### Check your understanding:
A. Update the stretch of the A46 road description from "The A46 road leaves" through "County Fermanagh mountains.", replacing "Ulster Lakeland" with "Fermanagh Lakeland".
B. Take the A46 road description further, starting after its last sentence.

### Extracted text:
The A46 is a road in County Fermanagh, in Northern Ireland. It forms part of the route from Dublin to Ballyshannon (County Donegal). It stretches 23.6 miles from Enniskillen to Belleek along the southwestern shoreline of Lower Lough Erne.

In Enniskillen the A46 connects with the following roads including the A4, A32 and the A509 road.

The A46 road leaves the island town of Enniskillen and connects with the A4 which connects with Belfast and also westwards along the Sligo Road to Belcoo and Sligo. The A46 road runs along the Ballyshannon Road which has a park on the left called Brooke Park and The Round O. Portora Royal School is on a drumlin to the right of the road continues northwesterly leaving the Enniskillen at Silverhill before heading into the countryside of the Ulster Lakeland, with farms and golf courses and woodland and glimpses of Lower Lough Erne. Further along nearer to Belleek the opposite shore has the mountains of County Donegal in view whilst the road is below some of the County Fermanagh mountains.

### Dataset content:
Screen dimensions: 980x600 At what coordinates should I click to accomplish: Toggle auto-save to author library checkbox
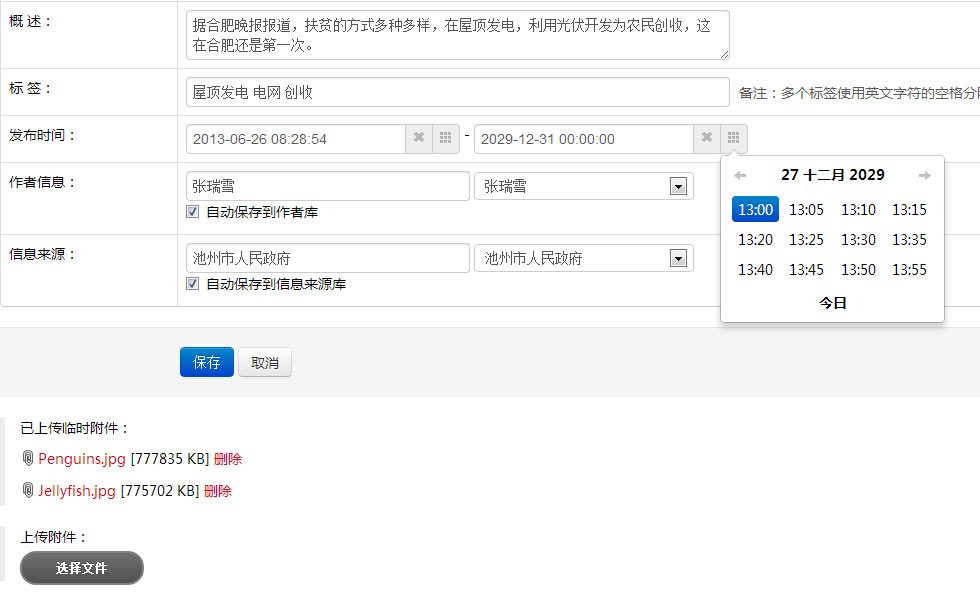pyautogui.click(x=193, y=212)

### List of answers:
A.
The A46 road leaves the island town of Enniskillen and connects with the A4 which connects with Belfast and also westwards along the Sligo Road to Belcoo and Sligo. The A46 road runs along the Ballyshannon Road which has a park on the left called Brooke Park and The Round O. Portora Royal School is on a drumlin to the right of the road continues northwesterly leaving the Enniskillen at Silverhill before heading into the countryside of the Fermanagh Lakeland, with farms and golf courses and woodland and glimpses of Lower Lough Erne. Further along nearer to Belleek the opposite shore has the mountains of County Donegal in view whilst the road is below some of the County Fermanagh mountains.

B.
The mountains recede from view as farmland and villages appear the road and the River Erne is on the right then links into Corrycross Roads and the B52 to Belcoo and the A47 road into Belleek, the road then continues into Ballyshannon in County Donegal as the N3 which links into the N15 and into Bundoran. In Ballyshannon the N15 heading northwards connects with Donegal Town.

In Ballyshannon certain road signs have destinations A46 Enniskillen with N3 Dublin with the requisite single arrow pointing in the same direction.